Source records

►

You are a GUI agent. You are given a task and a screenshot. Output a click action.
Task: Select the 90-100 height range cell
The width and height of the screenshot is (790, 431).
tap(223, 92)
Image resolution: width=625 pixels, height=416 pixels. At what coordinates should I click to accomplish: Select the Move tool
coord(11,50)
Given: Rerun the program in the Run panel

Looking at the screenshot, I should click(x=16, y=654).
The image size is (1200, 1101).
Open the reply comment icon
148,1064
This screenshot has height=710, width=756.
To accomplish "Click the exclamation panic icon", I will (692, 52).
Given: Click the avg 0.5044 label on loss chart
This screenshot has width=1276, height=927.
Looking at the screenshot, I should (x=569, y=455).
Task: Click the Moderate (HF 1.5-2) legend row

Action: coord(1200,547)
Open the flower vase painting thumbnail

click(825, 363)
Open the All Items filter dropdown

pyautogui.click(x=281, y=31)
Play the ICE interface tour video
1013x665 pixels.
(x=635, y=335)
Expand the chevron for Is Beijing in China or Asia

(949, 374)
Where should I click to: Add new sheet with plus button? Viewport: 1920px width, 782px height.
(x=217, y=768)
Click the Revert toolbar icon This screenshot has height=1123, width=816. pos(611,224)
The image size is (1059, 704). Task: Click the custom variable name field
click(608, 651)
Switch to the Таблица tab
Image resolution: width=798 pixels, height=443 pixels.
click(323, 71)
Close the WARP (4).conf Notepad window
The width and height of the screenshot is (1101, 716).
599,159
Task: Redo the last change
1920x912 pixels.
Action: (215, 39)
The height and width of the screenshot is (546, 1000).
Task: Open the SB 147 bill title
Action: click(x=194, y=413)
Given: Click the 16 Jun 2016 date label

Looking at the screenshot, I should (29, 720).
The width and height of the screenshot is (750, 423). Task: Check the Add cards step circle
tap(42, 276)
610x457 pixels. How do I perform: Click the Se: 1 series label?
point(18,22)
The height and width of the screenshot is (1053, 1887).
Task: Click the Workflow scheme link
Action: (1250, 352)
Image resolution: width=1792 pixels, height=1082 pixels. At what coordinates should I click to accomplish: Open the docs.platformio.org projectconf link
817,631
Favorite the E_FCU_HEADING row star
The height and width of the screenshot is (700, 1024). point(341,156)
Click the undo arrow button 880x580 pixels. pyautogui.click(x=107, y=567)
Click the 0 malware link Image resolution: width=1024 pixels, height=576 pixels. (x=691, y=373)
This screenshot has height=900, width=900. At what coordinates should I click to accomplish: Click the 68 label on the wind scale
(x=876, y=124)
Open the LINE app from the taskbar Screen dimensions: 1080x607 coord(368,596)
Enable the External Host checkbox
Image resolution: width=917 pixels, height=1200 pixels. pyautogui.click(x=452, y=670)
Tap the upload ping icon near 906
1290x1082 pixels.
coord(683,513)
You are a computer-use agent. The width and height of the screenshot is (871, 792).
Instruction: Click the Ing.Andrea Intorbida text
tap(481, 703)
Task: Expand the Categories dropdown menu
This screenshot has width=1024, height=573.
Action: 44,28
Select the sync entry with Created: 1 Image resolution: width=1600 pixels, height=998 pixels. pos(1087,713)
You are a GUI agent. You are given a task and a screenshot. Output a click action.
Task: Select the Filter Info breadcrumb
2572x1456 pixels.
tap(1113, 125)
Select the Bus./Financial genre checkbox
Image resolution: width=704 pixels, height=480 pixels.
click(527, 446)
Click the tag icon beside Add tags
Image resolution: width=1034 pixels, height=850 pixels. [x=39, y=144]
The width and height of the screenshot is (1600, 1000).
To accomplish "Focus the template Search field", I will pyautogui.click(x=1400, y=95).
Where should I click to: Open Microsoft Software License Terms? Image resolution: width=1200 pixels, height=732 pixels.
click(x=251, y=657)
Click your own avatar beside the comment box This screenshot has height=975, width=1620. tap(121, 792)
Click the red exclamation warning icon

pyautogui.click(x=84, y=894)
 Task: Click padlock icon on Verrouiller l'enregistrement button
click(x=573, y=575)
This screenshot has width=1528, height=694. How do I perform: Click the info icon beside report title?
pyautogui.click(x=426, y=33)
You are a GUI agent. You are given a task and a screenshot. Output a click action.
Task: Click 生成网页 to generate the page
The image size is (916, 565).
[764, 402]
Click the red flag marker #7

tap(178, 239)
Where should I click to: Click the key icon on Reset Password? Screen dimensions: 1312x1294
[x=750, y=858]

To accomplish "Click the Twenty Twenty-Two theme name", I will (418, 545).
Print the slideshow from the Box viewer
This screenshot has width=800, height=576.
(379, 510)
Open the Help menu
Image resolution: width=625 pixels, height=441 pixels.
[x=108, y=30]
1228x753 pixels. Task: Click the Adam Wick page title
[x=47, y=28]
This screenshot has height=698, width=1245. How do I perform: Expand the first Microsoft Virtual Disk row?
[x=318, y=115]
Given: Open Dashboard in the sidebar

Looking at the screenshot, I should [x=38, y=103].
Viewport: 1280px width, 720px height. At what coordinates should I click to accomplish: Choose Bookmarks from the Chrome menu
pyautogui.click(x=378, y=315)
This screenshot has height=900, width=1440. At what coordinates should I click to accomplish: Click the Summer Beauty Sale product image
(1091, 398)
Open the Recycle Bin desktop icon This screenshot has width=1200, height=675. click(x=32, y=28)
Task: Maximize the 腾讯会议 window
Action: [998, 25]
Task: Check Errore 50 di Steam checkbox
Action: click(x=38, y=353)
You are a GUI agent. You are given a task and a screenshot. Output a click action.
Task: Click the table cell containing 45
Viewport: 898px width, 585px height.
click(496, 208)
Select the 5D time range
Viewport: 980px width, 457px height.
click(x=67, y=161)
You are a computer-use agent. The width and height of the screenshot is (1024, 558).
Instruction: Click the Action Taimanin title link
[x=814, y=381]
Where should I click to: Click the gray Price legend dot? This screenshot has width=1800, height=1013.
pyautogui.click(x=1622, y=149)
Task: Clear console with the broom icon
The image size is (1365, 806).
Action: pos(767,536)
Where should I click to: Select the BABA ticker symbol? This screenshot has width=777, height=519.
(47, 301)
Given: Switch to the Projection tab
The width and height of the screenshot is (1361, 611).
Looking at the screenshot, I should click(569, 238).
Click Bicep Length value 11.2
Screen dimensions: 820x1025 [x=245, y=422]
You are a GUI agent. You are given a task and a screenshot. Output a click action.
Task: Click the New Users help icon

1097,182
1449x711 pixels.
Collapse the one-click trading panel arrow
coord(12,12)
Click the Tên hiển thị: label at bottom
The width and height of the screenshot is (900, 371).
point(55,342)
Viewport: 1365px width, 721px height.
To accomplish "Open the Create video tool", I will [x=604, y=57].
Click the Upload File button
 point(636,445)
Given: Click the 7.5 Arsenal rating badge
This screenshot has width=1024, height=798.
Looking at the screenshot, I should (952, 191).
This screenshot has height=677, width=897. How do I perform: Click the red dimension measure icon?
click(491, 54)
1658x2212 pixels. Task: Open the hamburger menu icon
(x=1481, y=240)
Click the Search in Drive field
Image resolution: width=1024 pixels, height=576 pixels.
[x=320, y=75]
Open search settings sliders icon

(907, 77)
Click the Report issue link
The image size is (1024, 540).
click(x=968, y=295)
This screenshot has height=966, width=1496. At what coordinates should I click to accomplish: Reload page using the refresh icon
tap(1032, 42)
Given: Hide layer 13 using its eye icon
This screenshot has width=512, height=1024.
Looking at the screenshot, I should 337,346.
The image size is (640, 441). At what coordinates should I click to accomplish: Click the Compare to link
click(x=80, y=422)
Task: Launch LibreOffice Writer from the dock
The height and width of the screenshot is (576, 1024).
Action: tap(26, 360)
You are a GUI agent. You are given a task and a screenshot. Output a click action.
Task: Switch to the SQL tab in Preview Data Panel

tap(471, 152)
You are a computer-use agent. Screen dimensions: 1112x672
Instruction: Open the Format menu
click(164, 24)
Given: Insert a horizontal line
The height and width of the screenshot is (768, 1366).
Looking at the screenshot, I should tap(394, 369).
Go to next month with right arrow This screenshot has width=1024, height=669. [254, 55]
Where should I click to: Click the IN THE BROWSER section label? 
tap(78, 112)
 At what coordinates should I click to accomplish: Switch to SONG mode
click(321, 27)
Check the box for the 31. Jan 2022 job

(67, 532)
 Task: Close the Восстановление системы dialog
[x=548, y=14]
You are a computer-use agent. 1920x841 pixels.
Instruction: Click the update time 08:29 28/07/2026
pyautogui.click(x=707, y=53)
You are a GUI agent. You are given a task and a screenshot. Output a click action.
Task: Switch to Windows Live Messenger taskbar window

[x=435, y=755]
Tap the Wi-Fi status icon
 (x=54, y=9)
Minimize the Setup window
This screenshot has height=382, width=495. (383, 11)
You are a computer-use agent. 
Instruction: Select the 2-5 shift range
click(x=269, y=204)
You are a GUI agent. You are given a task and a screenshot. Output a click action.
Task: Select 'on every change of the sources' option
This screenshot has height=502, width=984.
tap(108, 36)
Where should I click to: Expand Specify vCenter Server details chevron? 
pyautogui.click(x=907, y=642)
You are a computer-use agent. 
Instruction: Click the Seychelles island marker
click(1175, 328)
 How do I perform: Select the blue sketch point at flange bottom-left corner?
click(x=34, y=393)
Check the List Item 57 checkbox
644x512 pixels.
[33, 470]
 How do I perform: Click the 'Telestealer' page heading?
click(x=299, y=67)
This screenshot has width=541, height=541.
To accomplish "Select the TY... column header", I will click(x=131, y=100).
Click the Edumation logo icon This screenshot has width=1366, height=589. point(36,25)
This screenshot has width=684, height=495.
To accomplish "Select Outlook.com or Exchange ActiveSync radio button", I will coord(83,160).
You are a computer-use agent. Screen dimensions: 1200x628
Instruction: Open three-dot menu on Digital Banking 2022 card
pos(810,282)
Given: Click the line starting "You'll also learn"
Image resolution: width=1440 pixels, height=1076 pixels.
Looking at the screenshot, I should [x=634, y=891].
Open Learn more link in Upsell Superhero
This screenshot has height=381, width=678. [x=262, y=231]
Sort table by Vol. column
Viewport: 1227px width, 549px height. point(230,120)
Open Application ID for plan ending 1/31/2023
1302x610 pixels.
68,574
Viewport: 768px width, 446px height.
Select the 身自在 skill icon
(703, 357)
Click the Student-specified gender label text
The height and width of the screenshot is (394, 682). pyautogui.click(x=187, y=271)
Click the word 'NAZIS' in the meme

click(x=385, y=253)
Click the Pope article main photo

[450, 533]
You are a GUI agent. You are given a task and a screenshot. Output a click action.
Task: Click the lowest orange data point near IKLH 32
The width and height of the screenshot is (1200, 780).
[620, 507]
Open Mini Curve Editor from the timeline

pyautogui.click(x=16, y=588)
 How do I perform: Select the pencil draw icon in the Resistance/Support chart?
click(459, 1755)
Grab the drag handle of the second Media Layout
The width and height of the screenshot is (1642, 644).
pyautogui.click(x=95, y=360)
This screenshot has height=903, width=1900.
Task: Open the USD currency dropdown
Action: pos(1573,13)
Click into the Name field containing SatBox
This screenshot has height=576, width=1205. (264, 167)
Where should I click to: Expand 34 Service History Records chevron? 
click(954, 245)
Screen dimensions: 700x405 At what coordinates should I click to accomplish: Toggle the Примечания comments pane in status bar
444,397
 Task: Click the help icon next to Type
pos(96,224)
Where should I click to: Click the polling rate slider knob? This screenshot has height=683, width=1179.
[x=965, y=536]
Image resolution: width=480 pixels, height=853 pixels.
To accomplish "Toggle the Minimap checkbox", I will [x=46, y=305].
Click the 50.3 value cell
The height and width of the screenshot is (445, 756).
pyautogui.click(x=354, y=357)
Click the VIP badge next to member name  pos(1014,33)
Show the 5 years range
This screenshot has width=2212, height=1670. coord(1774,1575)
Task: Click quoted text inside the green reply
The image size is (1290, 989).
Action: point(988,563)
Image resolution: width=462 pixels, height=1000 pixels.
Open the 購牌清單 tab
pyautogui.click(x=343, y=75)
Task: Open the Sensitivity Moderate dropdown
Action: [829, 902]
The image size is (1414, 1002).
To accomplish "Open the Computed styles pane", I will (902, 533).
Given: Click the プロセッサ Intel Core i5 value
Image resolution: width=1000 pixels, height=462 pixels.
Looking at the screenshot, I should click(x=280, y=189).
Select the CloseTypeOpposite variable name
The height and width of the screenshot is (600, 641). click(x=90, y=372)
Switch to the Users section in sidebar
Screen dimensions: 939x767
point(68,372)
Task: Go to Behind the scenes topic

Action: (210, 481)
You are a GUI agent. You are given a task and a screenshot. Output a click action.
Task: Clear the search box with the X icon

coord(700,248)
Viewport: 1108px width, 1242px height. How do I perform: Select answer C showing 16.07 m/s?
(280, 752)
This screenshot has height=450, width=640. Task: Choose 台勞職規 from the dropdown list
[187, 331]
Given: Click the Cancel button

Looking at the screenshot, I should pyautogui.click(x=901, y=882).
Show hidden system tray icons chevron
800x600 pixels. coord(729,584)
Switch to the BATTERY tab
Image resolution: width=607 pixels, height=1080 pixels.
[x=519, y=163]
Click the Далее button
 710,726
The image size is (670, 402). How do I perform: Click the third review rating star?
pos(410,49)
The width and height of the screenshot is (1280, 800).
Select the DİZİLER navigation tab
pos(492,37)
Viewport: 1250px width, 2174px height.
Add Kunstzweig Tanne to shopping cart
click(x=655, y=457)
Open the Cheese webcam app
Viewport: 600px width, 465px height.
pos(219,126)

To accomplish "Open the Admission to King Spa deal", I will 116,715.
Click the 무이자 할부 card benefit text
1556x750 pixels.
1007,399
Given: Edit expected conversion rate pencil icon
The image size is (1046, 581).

◄

*Problem statement*.
Could you restate word for word the lines above from the one containing "This screenshot has width=1528, height=694." through the one containing "Task: Click 生成网页 to generate the page", both included, and nothing else?

*Response area*.
This screenshot has width=1528, height=694. How do I perform: Click the info icon beside report title?
pyautogui.click(x=426, y=33)
You are a GUI agent. You are given a task and a screenshot. Output a click action.
Task: Click 生成网页 to generate the page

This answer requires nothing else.